Everyone assumes they'll be perfect. I did.

When you do nothing wrong, and get accused of it, it's a new universe to discover. It's impossible to scramble right up back to the tip of the iceberg.

I want to preach to the people in the chapel of the school I went to Latin Motto: labor omnia vincit = 'work conquers all'

We heard a lot of sermons there - life stories - good and bad. The Chaplain has agreed to it. It might be something natural for me to do. I might start with 'never consider doing anything unless you really know you'll love it. '


----------



## foe (Oct 10, 2010)

Working - Yes (x2)
Happy - Yes for one, no for the other.
How long - Almost 3 years for one, 5 and a half months for the other.


----------



## Melodies0fLife (Sep 17, 2012)

It's a job... not a career. I use it as a means to an end.


----------



## forex (Dec 29, 2010)

Melodies0fLife said:


> It's a job... not a career.

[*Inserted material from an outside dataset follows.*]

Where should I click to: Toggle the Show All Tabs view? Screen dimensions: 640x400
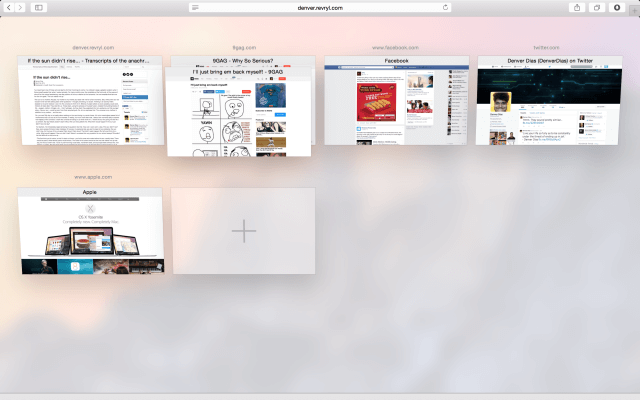point(597,7)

I use it as a means to an end.


Dont understand the last sentence ?


----------



## HanSolo (Jul 5, 2013)

If I was not beaten by my problems, I would be some type of physicist long ago.


----------



## Diacetylmorphine (Mar 9, 2011)

Working - yes
Happy - I wouldn't say I'm ecstatic about the fact I have to get up at 5 aM to shove fruits and vegetables around for several hours. I certainly don't mind it. Happy with the.cash flow and it's a good opportunity to practice those social skills.

How long - almost 5 months


----------



## RelinquishedHell (Apr 10, 2012)

Hmm, Not sure why every thread has to be about getting a girlfriend?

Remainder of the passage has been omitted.